Like NX-5948 and BGB-16673, AC676 is also an oral drug.1-3 Investigations of the agents are going beyond CLL and SLL, but Tees noted that “the classic patient who derives benefits from BTK inhibitors [is one with] CLL/SLL, and thus it’s appearing that they derive benefits from BTK degraders.”
He added that “for a disease such as an indolent lymphoma, upon progression we may be limited [with] other therapeutic options, and this fulfills that unmet need if we see those not only positive safety signals but also efficacy signals…. Mantle cell lymphoma is a disease entity that we need to be investigating responses [to] BTK degraders [in] because we know that the BTK inhibitors have excellent efficacy, but oftentimes [patients] lose responses over time. Follicular lymphoma is a common indolent B-cell lymphoma, [and patients] tend not to have the most robust response to BTK inhibitors. The question is, do BTK degraders provide an opportunity for patients to derive benefit?”

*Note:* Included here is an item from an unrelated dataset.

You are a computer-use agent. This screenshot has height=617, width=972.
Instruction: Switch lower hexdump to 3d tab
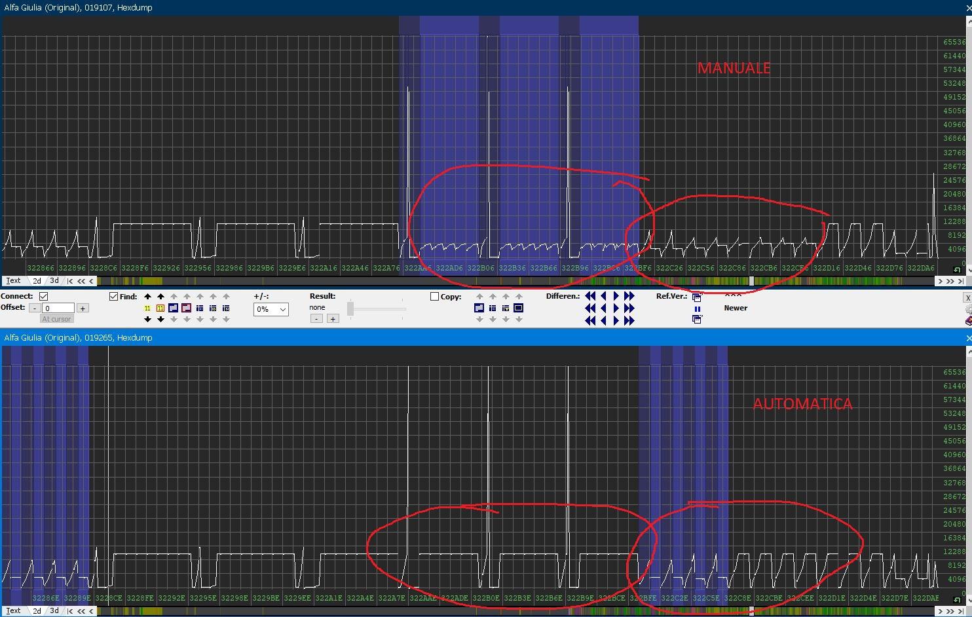[x=54, y=611]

Furthermore, Shah noted that “potentially, we hope that this may be a different modality to offer patients as an earlier line of treatment as well.”
“This is exciting and an advancement of science to target BTK in a way we haven’t done previously. We’re seeing efficacy at a high level, even in patients who have been previously treated with a BTK inhibitor,” Shah said.